Exercício curto
Transcreva sem nenhuma alteração todas as linhas dos registros abaixo, deixando as imagens de fora.

- - - -

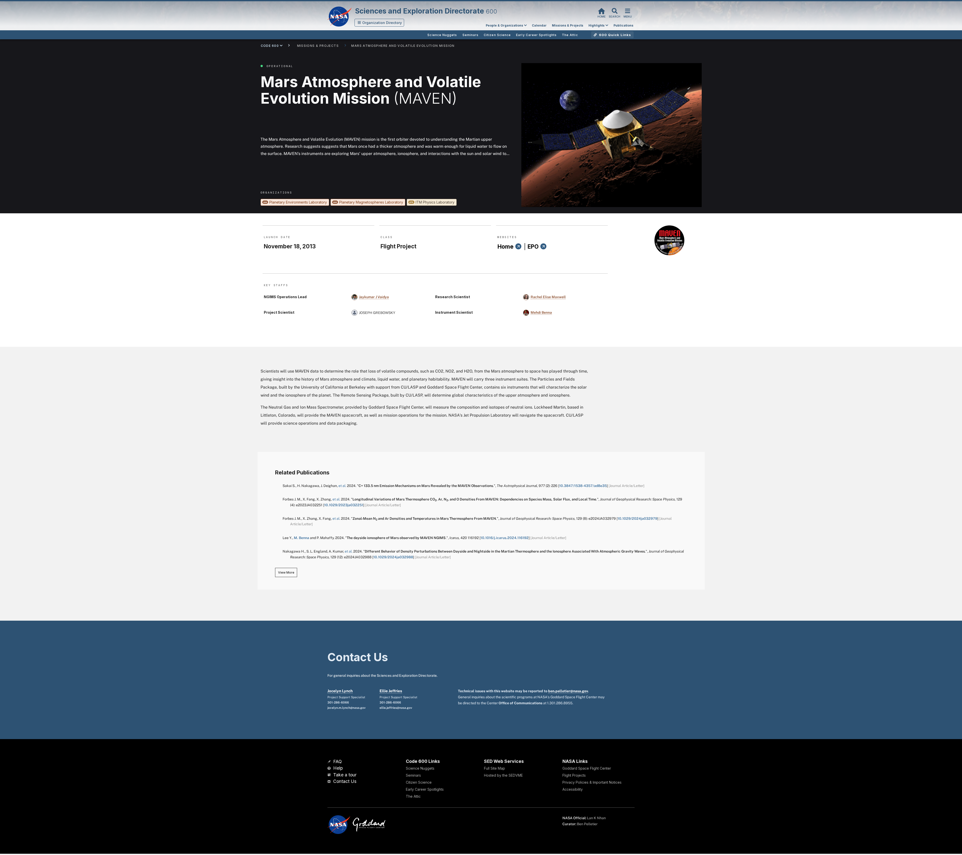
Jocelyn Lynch (340, 691)
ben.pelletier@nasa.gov (568, 691)
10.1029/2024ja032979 (637, 519)
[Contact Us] (329, 781)
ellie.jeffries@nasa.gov (396, 708)
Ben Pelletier (587, 824)
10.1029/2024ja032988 (393, 557)
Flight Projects (574, 775)
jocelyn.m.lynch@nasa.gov (346, 708)
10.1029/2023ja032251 (343, 505)
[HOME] (601, 10)
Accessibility (572, 789)
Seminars (413, 775)
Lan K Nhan (596, 818)
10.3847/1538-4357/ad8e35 (583, 486)
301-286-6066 (338, 702)
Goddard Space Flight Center (586, 768)
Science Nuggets (420, 768)
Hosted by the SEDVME (503, 775)
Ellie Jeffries (391, 691)
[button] (379, 23)
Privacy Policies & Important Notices (592, 782)
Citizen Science (419, 782)
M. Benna (301, 538)
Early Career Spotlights (425, 789)
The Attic (413, 796)
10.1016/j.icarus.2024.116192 (504, 538)
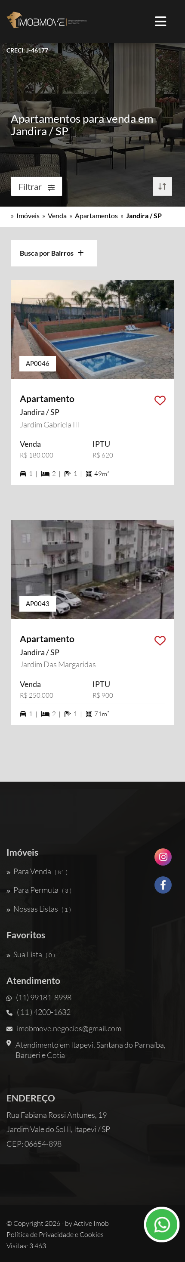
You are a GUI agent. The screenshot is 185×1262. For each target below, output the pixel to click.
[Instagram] (163, 860)
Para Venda (40, 871)
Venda (57, 215)
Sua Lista (34, 954)
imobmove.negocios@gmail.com (69, 1028)
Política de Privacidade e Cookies (55, 1234)
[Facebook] (163, 888)
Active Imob (91, 1223)
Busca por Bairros (48, 253)
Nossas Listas (42, 908)
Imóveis (28, 215)
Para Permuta (42, 889)
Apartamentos (96, 215)
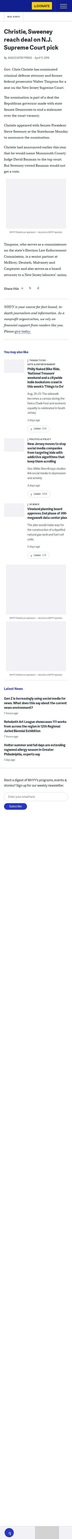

- - - -

Solução completa
Jocelyn Lynch (340, 691)
ben.pelletier@nasa.gov (568, 691)
10.1029/2024ja032979 (637, 519)
[Contact Us] (329, 781)
ellie.jeffries@nasa.gov (396, 708)
Ben Pelletier (587, 824)
10.1029/2024ja032988 (393, 557)
Flight Projects (574, 775)
jocelyn.m.lynch@nasa.gov (346, 708)
10.1029/2023ja032251 (343, 505)
[HOME] (601, 10)
Accessibility (572, 789)
Seminars (413, 775)
Lan K Nhan (596, 818)
10.3847/1538-4357/ad8e35 (583, 486)
301-286-6066 (338, 702)
Goddard Space Flight Center (586, 768)
Science Nuggets (420, 768)
Hosted by the SEDVME (503, 775)
Ellie Jeffries (391, 691)
[button] (379, 23)
Privacy Policies & Important Notices (592, 782)
Citizen Science (419, 782)
M. Benna (301, 538)
Early Career Spotlights (425, 789)
The Attic (413, 796)
10.1016/j.icarus.2024.116192 (504, 538)
You are a GUI agent. The screenshot is 185×1262. For each target below, output the pixel to click.
[Instagram] (163, 860)
Para Venda (40, 871)
Venda (57, 215)
Sua Lista (34, 954)
imobmove.negocios@gmail.com (69, 1028)
Política de Privacidade e Cookies (55, 1234)
[Facebook] (163, 888)
Active Imob (91, 1223)
Busca por Bairros (48, 253)
Nossas Listas (42, 908)
Imóveis (28, 215)
Para Permuta (42, 889)
Apartamentos (96, 215)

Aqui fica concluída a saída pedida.